15:54:00 o'clock BST
Feeling Happy
outside the loop
Lunch-time. A group of about 12 friends chatting over sandwiches and drinks in the sunshine. Bubbly atmosphere. Smiles and laughs. Heads nodding eagerly. Everyone contributing, clicking into the loop with a comment as soon as there is a gap, then watching, waiting, listening for the next one. Fast moving roller-coaster chatting that makes everyone feel happy. All about connecting - hearing the words, and the subtle meanings behind the words so that we can share the inside story. Inclusive. That's what friends do, don't they? Make us feel that we belong.
But what if we don't connect? What if all that happy repartee is too fast, too noisy for us to decode? What if we can't click in because we don't know what to offer - haven't understood more than one word in five and probably misheard anyway? That was what happened to me at lunch-time yesterday. For well over an hour I nodded, and smiled when I felt it was right, and understood almost nothing. Connection close to zero. Big problem? Of course. From time to time I managed to chat with someone beside me who knows about my hearing loss and is kind enough to speak carefully. We connected well, but while he was concentrating on me he was out of the loop so we kept it short. Crossed my mind to leave, go somewhere else and read a magazine. But I didn't. And I'm very glad. Most of the time I was a willing spectator. And, do you know, I enjoyed it? Of course it would have been so much better to be on the inside track. But I felt I was among friends. I knew that many of them knew that I wasn't deliberately ignoring them - and anyway they were too busy competing for space to notice who was in and who was not.
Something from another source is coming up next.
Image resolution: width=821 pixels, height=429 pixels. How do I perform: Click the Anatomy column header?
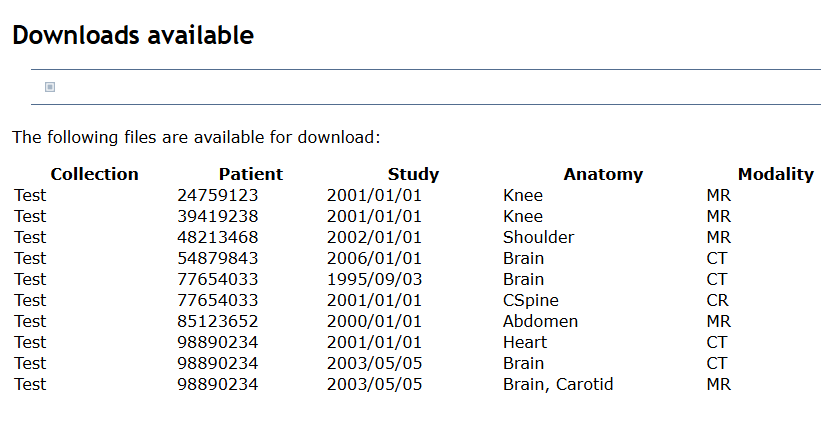point(603,174)
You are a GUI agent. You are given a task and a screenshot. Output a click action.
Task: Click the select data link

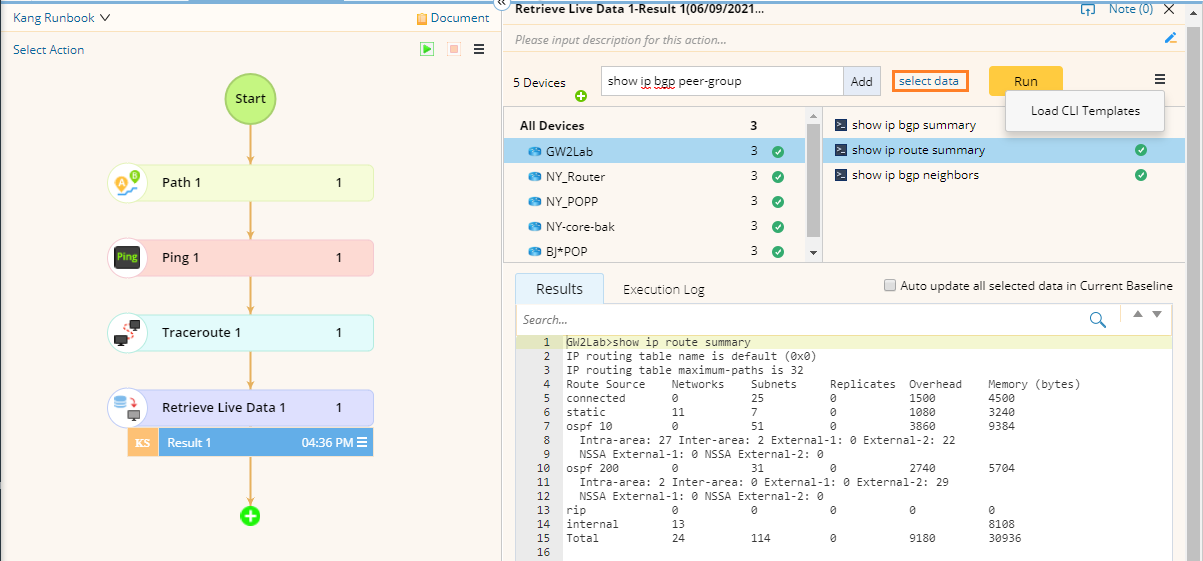click(929, 81)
My enjoyment came from watching them, seeing how they were adding their personal bubble to the collective babble, watching them warm each other - eyes, heads, hands all moving energetically. Even if I couldn't decode what they were saying, I could feel their friendship, see their sense of fun and their need for each other which I could share. Out of the loop was not perfect, but so much better than withdrawing into some kind of sad solitude with apologies for my inability to be a full partner. It proved to me once again that hearing differently does not mean that we have to live differently. If we do our best to be normal, others will help us. And, if we have the courtesy to remind them that we are different, they will respect us, even thank us for helping them to understand.
Should we talk more about hearing loss? Yes we should. Loud and clear. There is nothing to lose and a whole lot to gain. Let's not hide it. Let's share it instead.